December 8, 2010 saw the release of my first work as a writer for DC Comics, in the form of an 8-page Spectre story in the DC Universe Holiday Special 2010 #1. (Aside to FOX “News”: yes, that’s right. Holiday Special. Not Christmas Special. Because all your fears were correct, there really is a War on Christmas (TM) and guess who contributed to it? Me. An Iranian! Gasp! And my story deals with Norouz, the Persian New Year. So yes, feel free to invite me to one of your fine programs and browbeat and berate me in the name of saving America and its children. Any of them will do, The Hannity Factor, or Glenn O’Reilly, or any of the half dozen shows hosted by Fox Interchangeable Attractive Blonde Female Reporter Standard Model #B-726.)
Er, sorry. Where was I? Oh right, the DC Holiday Special. It’s a one-shot, costs $5, and in it you’ll find six 8-page stories featuring various DC Universe characters from different timelines dealing with an aspect of the season. And it’s all wrapped up under a nice Matt Haley cover:
DC UNIVERSE HOLIDAY SPECIAL 2010 #1
Written by DAN ABNETT & ANDY LANNING, SETH ALBANO, TONY BEDARD, JOEY CAVALIERI, KEVIN GREVIOUX and DARA NARAGHI
Art by RENATO ARLEM, ROBERTO CASTRO, RICHARD & TANYA HORIE, CARLO SORIANO and more
Cover by MATT HALEY
From the dawn of time (Anthro) to the far-flung future (Legion of Super-Heroes), sentient life has honored the winter holidays with celebrations and rituals as diverse as the universe itself! Join DC Comics – and a stellar team of writers and artists – to honor the vast and diverse holidays of the DC Universe in 6 tales of holiday cheer! Starring the aforementioned characters along with Superman, The Spectre, Jonah Hex, and Green Lantern John Stewart for a HOLIDAY SPECIAL like no other!
So I thought it would be fun to show a tiny bit of the process behind creating my story. We’ll just look at the first page. First up, my script for page 1:
Suggested Page Layout: 1 x 1
PANEL 1: Wide/Large, about 3/4 page. We open with a dramatic shot of The Spectre flying high over Tehran, Iran. It’s a sunny spring day, with the clear blue sky and the snow-capped mountain range in the background nicely juxtaposed against the densely populated urban sprawl below. (References: with mountains here and here, without mountains here)
1. Masthead/Logo: The Spectre
2. Caption (credits): “The Gift”
Dara Naraghi – Writer, etc.
3. Caption: Tehran, Iran. On the eve of the vernal equinox.
4. Caption (Crispus): Being what you’d call a non-believer, the holidays, to me, were always more about spending time with family than anything else.
5. Caption (Crispus): But after my death, they lost even that meaning.
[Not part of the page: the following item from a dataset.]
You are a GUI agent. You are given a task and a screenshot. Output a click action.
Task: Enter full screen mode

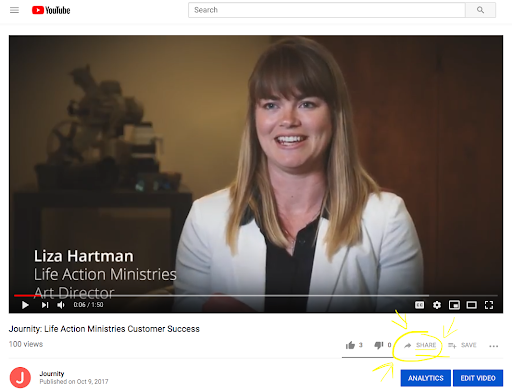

6. Caption (Crispus): So this year, I ditched the painful memories at home for the far corners of the world. I’ve been at it for a few months.
PANEL 2: Wide. The Spectre is now “landing” on a busy street in a rich part of town, lined with high-end stores and boutiques. Show several young, attractive, trendy Iranian women carrying shopping bags. (References: here and here) Also show a beggar sitting on the sidewalk, panhandling.
7. Caption (Crispus): Guess there are a few perks to being The Spectre’s human host. No borders. No jet lag.
8. Caption (Crispus): And apparently no need for a Farsi translator. I understand what everyone around me is talking about.
9. Caption (Crispus): From the rich…
10. Caption (Crispus): …to the poor.
You’ll notice a lot of “here” and “here” talk in the descriptions. That’s where I linked to URLs of photo references for the artist in my Word document; I just didn’t reproduce them in the sample above.
Anyway, next step is the pencils, which were provided by Tom Derenick:
The pencils were then inked by Norm Rapmund, and a proof of the initial lettering was done, in this case featuring the lettering of Travis Lanham:
And finally, here’s the finished page, including colors by Chris Beckett. You’ll notice some of the lettering on the story title was tweaked from the previous stage:
And of course, editor Mike Carlin guided the whole book through from start to finish, assisted by Rachel Gluckstern. So there you have it, the magic of comic book creation, demystified.
The only small downer is that a couple of lettering mistakes that were caught during the production phase somehow didn’t get corrected before printing, and ended up in the final product. Oh well, nothing can be done about it now. I’m still quite happy with the story, and hope you’ll enjoy it as well.